Saved data entries:
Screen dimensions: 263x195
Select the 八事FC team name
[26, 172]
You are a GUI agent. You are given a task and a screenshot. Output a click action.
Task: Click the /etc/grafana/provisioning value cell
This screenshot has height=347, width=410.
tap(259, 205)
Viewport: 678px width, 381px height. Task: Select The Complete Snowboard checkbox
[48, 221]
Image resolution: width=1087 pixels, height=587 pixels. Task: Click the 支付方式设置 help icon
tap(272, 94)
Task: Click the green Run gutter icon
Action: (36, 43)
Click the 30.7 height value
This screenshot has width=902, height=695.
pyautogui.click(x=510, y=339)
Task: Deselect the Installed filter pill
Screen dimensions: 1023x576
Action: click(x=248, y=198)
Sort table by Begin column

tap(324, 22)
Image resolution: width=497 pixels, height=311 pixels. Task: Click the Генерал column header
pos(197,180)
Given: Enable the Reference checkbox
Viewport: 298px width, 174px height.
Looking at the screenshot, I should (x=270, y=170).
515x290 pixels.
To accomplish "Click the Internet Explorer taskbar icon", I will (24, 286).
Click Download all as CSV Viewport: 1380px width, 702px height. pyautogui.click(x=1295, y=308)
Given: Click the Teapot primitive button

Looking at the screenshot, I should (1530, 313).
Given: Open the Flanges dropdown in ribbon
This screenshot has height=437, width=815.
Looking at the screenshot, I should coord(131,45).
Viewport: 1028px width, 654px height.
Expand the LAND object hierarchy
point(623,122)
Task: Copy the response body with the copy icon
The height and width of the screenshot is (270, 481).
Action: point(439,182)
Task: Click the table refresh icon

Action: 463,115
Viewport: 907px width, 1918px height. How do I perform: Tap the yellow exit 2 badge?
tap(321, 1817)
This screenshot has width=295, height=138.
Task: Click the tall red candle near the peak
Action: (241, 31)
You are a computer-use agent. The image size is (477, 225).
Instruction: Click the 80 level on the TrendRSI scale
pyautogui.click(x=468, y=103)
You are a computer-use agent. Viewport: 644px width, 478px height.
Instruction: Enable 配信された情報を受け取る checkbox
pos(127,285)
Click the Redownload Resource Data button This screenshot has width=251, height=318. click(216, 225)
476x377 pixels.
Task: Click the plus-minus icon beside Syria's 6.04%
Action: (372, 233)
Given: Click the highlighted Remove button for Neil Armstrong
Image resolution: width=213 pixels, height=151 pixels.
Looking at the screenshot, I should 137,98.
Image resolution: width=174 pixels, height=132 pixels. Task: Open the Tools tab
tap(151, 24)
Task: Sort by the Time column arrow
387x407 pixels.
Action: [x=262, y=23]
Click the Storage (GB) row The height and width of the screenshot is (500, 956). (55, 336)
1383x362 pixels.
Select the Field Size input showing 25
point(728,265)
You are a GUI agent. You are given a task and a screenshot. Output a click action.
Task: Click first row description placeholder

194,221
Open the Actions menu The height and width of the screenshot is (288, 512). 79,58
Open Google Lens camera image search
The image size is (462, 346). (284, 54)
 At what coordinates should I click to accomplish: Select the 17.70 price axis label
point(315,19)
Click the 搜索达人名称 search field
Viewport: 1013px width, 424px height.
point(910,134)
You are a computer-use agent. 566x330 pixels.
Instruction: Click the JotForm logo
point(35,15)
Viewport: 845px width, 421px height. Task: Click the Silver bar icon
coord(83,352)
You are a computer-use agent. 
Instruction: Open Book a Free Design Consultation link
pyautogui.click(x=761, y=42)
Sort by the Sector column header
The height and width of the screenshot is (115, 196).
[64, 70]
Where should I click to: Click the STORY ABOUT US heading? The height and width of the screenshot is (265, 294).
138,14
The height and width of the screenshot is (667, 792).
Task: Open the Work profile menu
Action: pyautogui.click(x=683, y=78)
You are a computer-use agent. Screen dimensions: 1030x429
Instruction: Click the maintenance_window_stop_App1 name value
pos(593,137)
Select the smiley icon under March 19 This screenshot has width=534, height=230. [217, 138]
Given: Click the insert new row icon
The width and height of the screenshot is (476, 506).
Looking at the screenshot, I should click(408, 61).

» Exercise objective: Nothing but the lines from the one with "Given: Click the insert new row icon" through the last line of the data should appear; print them exactly.

» Result for this task:
Given: Click the insert new row icon
The width and height of the screenshot is (476, 506).
Looking at the screenshot, I should click(408, 61).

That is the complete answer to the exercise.